# Instructions for the task:
Transcribe the entries below exactly, starting with the line that has "Tap chevron beside 27.1 °C" and stopping after the line that has "Image resolution: width=1389"; no pictures belong in the copy.

# Data records:

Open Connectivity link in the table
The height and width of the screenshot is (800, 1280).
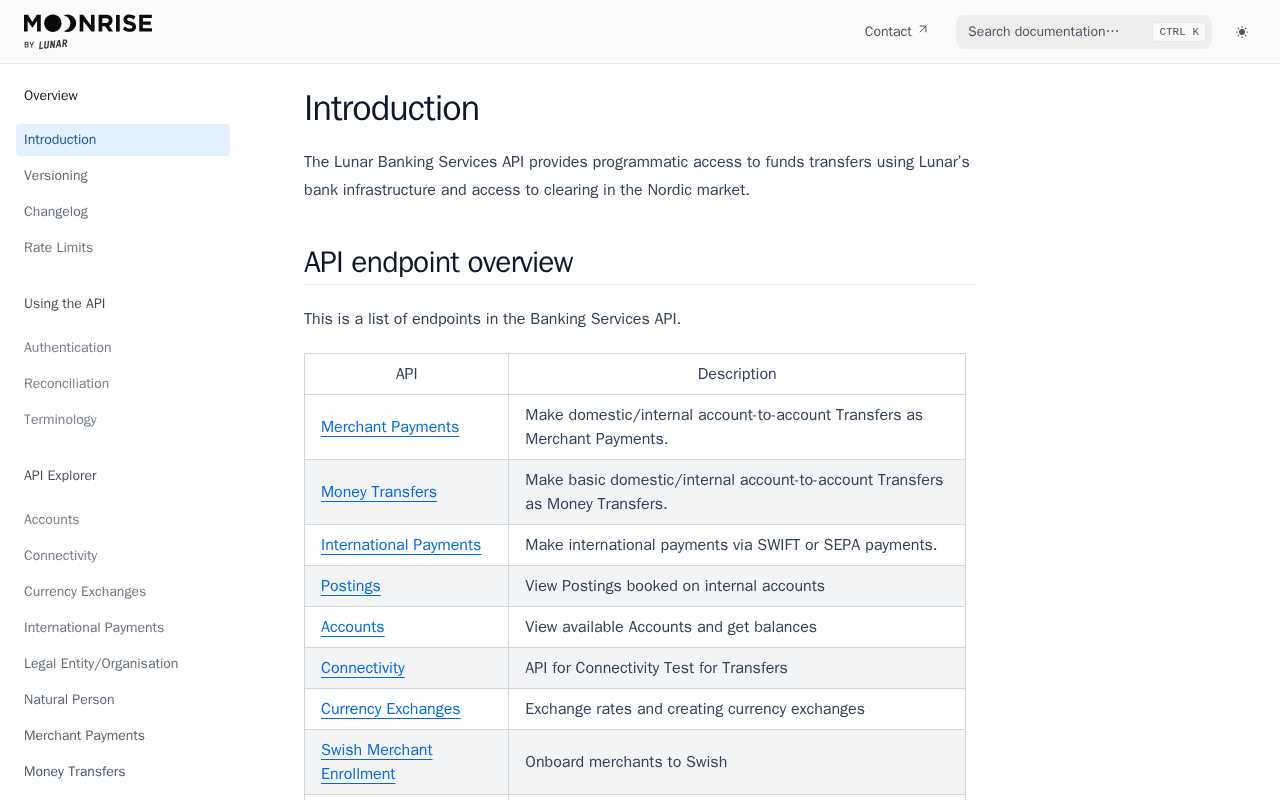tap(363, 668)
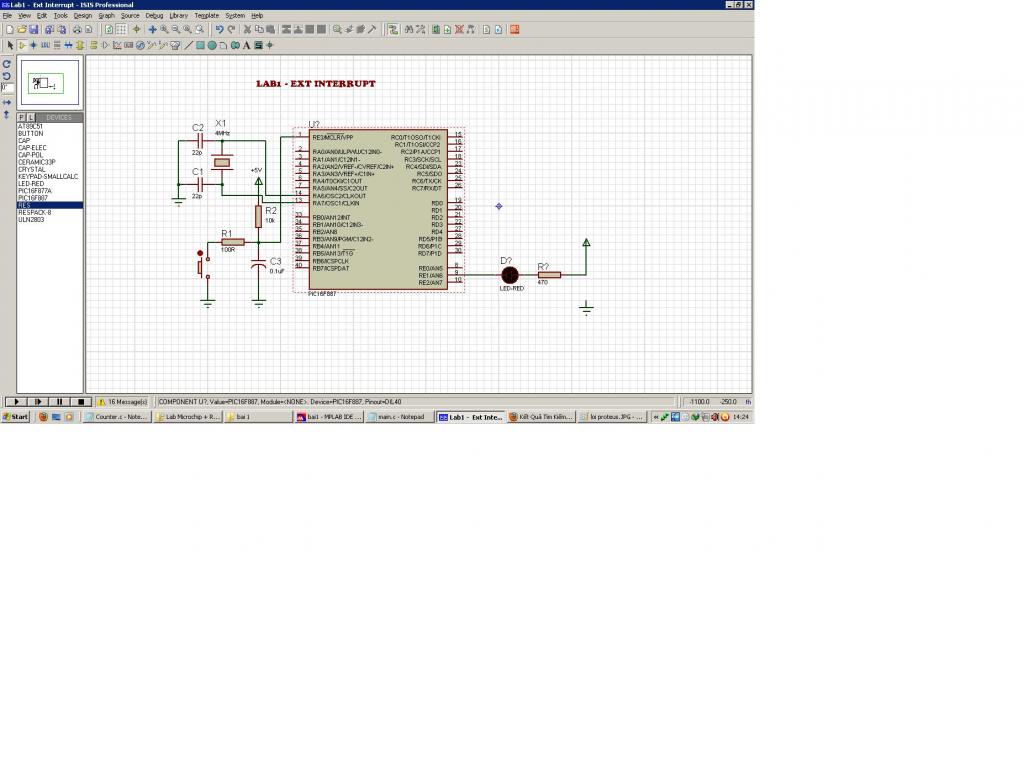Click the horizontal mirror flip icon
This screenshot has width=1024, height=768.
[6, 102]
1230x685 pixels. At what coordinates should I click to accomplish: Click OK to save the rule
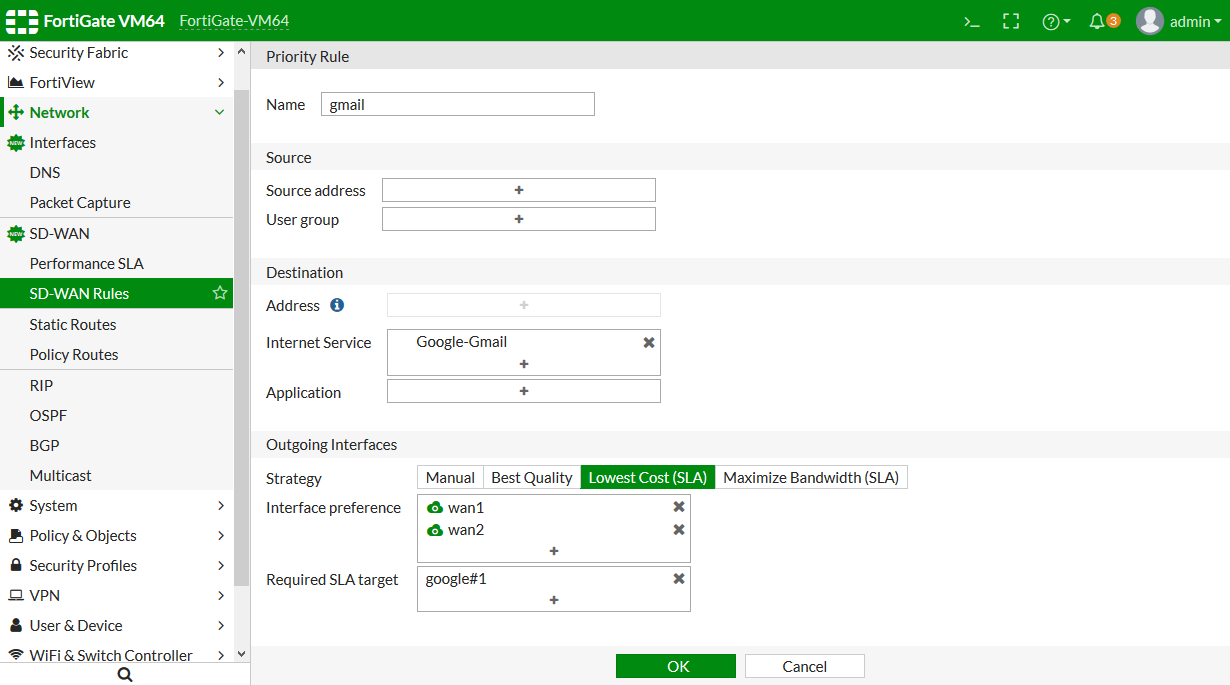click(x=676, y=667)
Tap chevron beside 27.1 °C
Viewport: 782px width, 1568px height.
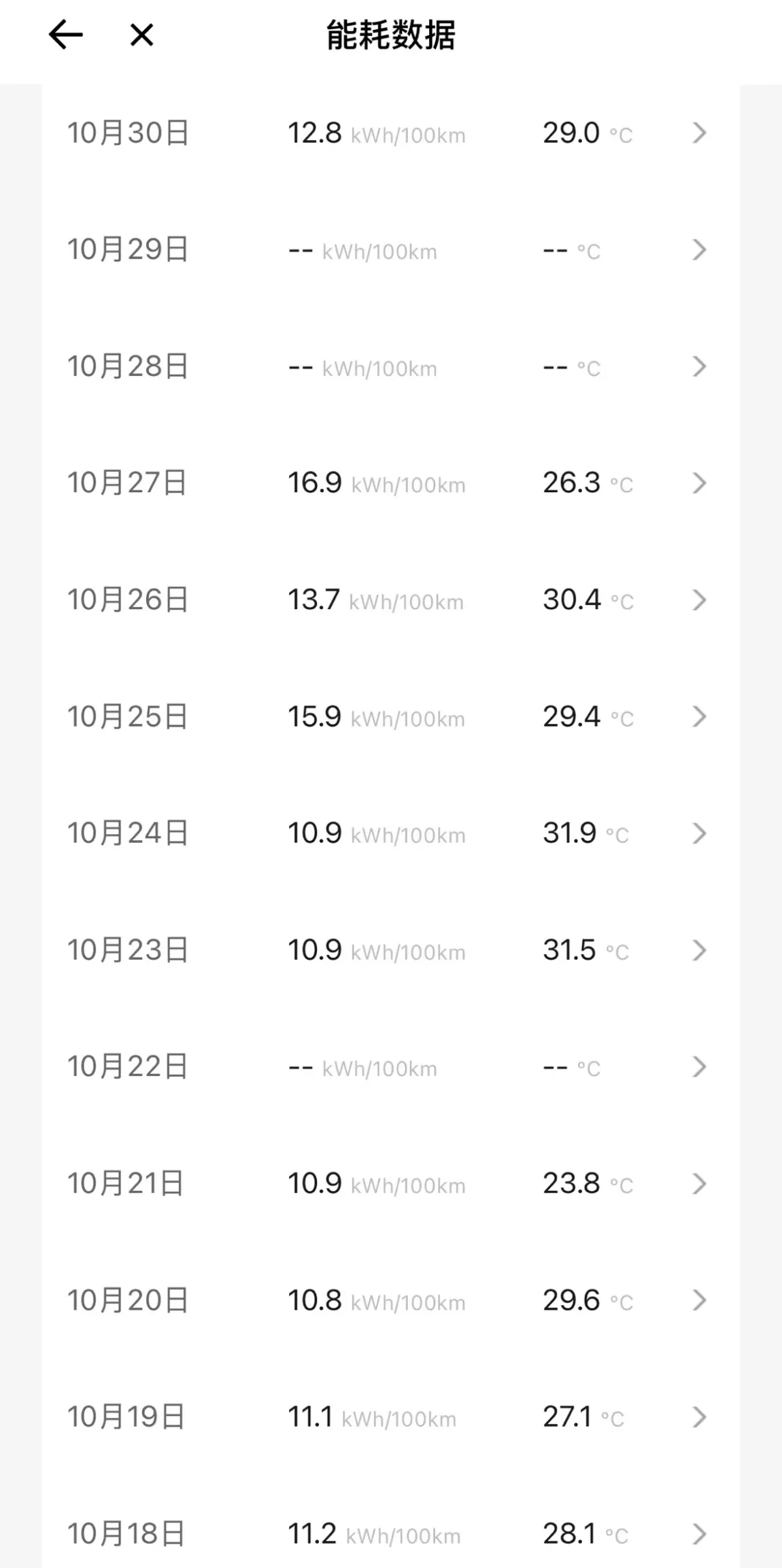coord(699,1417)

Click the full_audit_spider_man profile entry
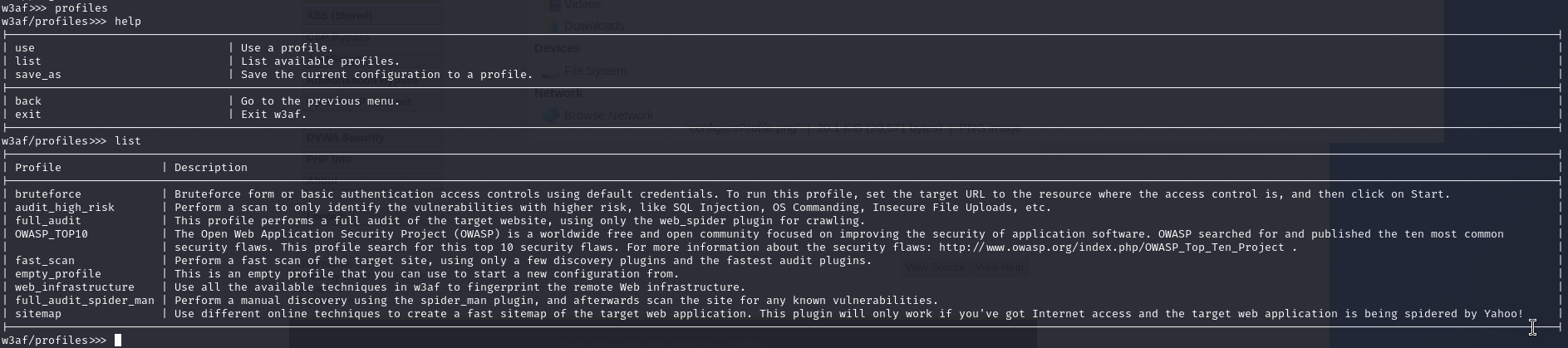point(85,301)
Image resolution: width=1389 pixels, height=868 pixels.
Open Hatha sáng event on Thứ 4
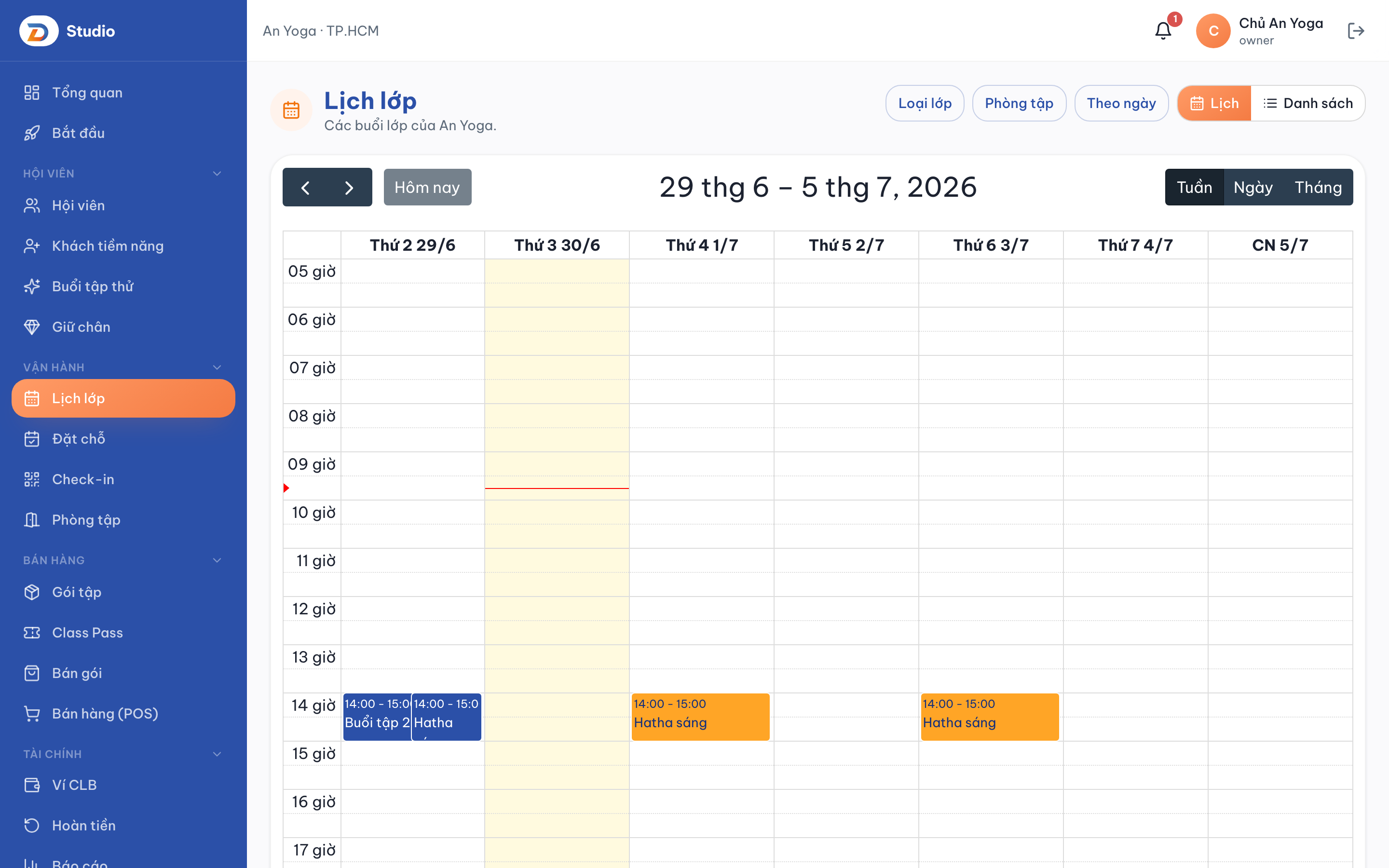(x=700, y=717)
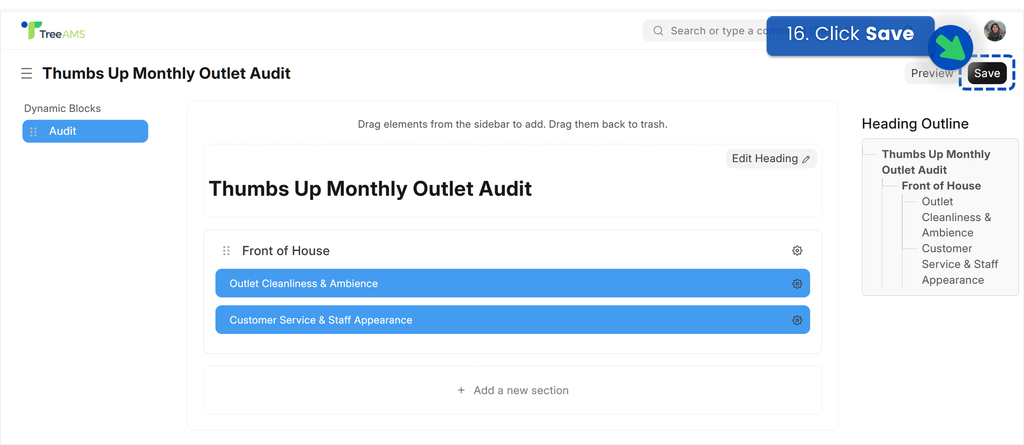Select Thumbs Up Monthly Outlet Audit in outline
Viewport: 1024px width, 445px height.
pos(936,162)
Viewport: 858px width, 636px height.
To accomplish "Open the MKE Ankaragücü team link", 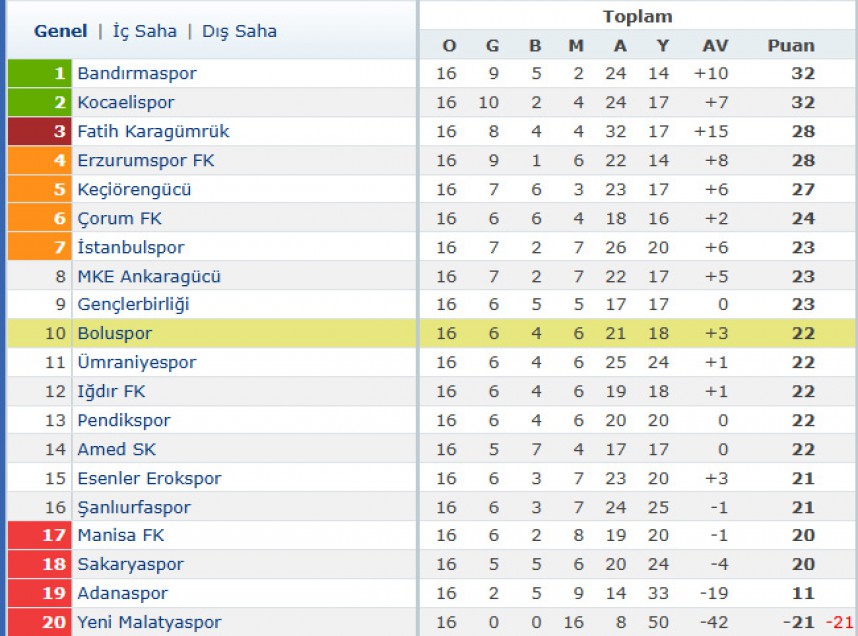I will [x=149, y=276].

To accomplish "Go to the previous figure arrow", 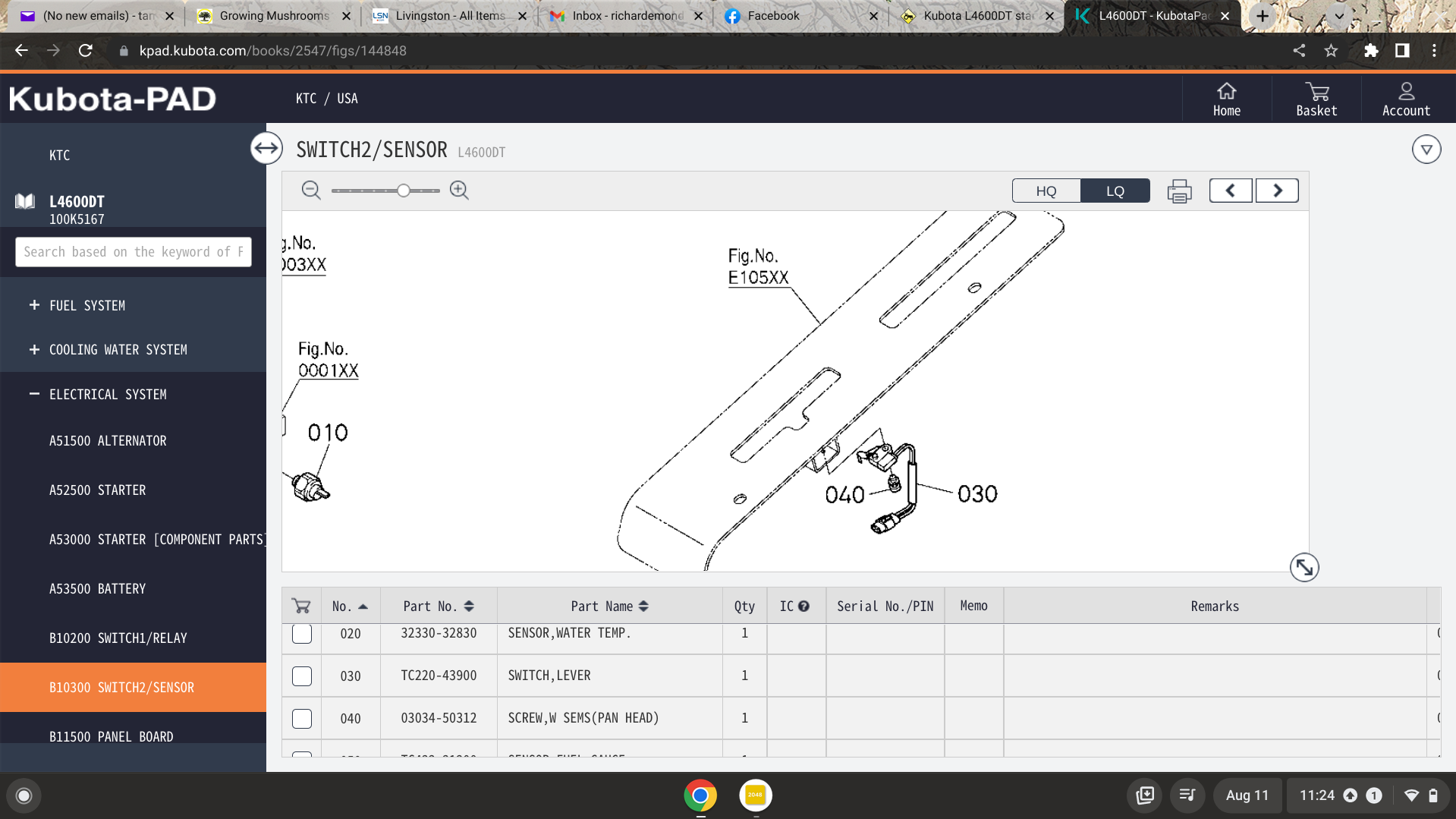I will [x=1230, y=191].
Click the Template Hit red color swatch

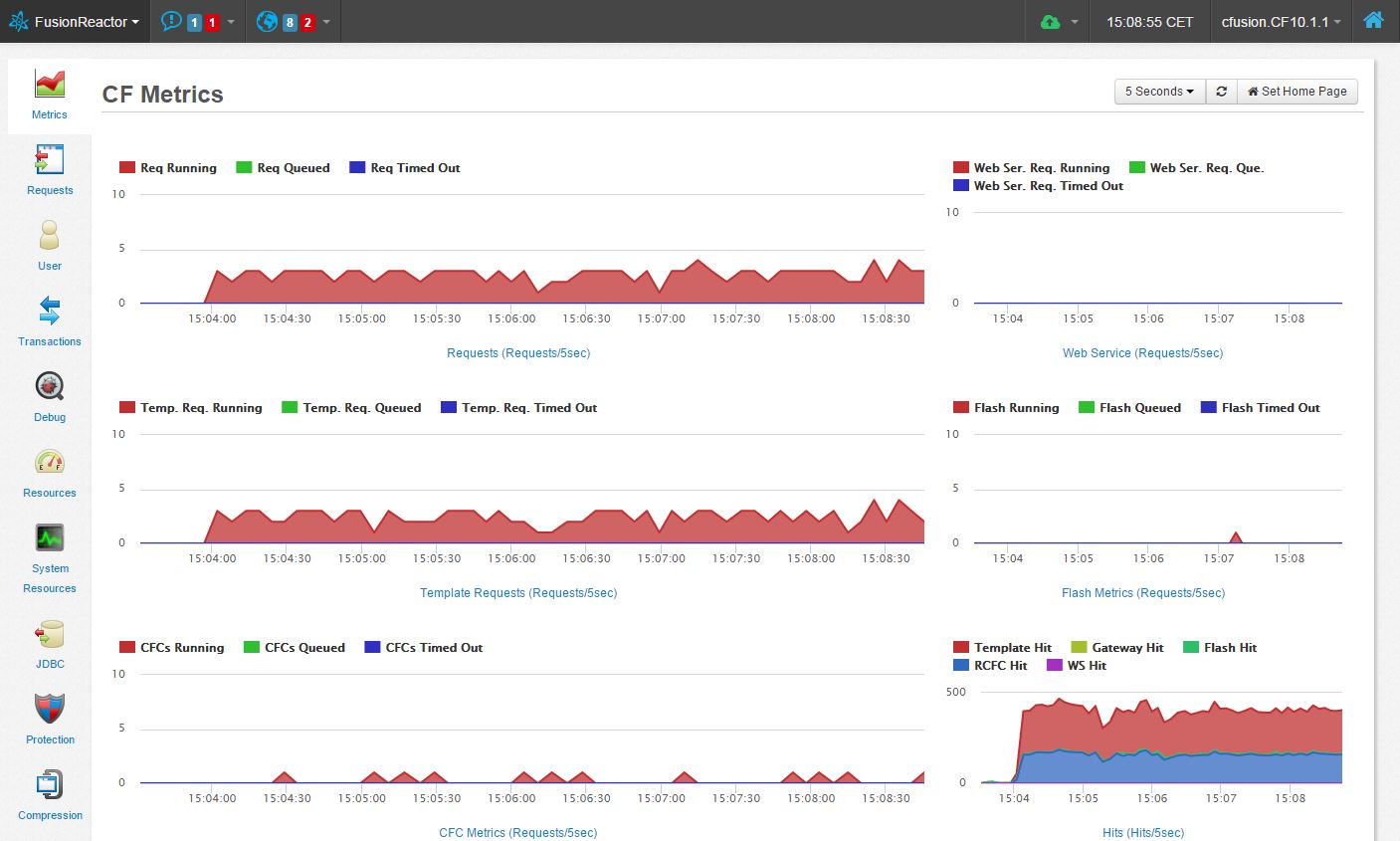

# Task answer:
Tap chevron beside 27.1 °C
Viewport: 782px width, 1568px height.
coord(699,1417)

Click the full_audit_spider_man profile entry
point(85,301)
Image resolution: width=1389 pixels, height=868 pixels.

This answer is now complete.